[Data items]
◇ ◇ ◇

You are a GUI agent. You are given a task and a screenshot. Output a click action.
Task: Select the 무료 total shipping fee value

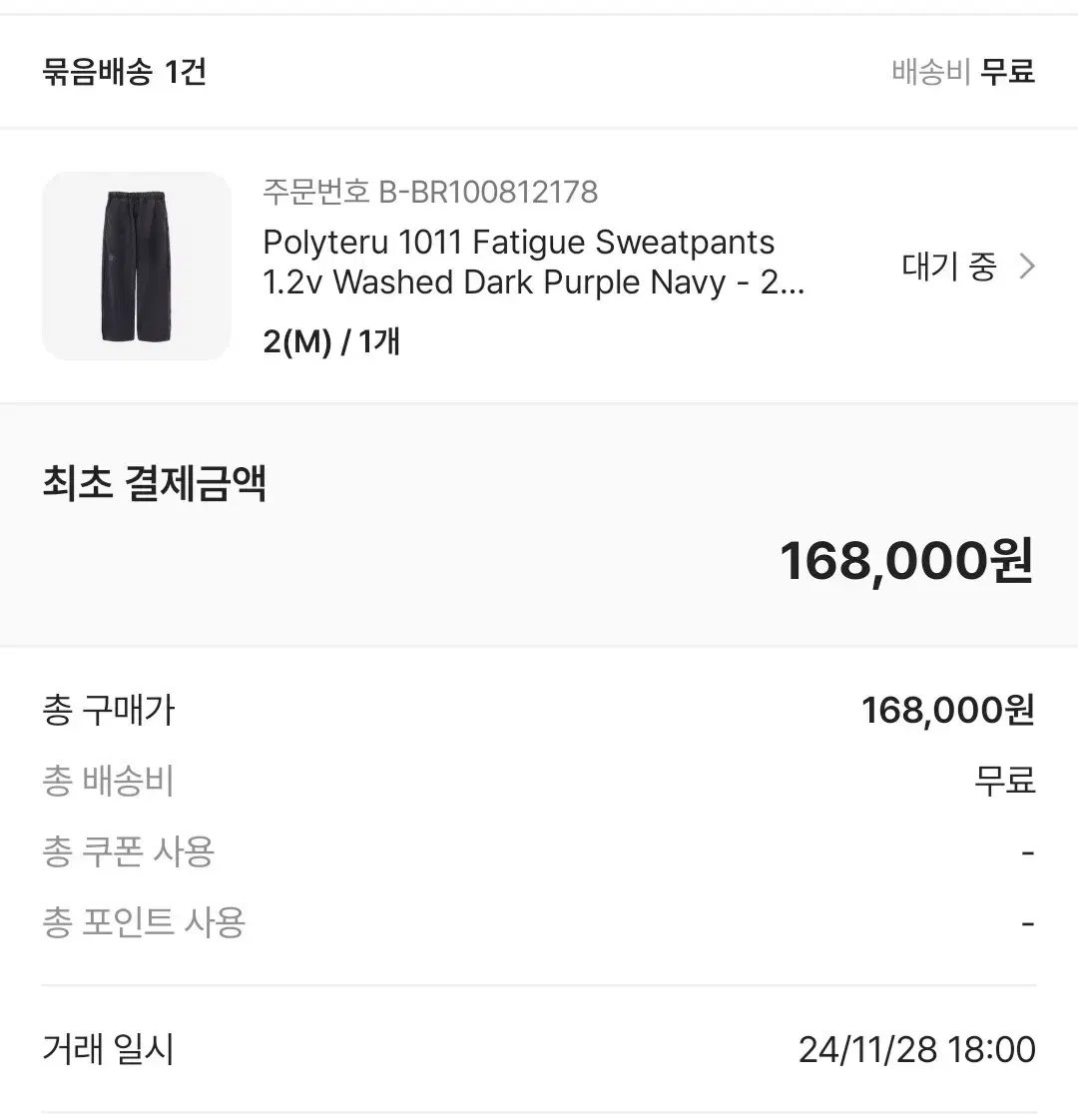click(1005, 780)
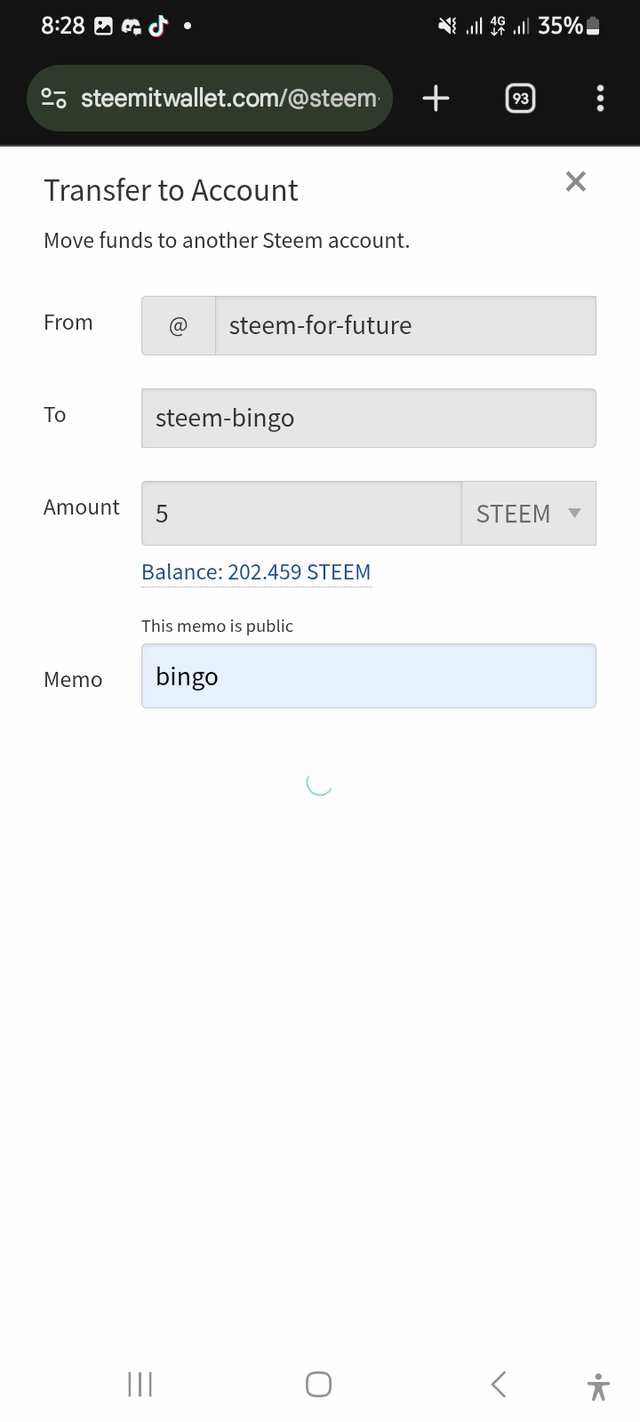Tap the battery percentage in status bar

coord(561,26)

◇ ◇ ◇

_WHAT THE TASK ASKS_
Your copy should match every entry above exactly and contain no pictures.

_TASK ANSWER_
You are a GUI agent. You are given a task and a screenshot. Output a click action.
Task: Select the 무료 total shipping fee value

click(1005, 780)
Tap the battery percentage in status bar

coord(561,26)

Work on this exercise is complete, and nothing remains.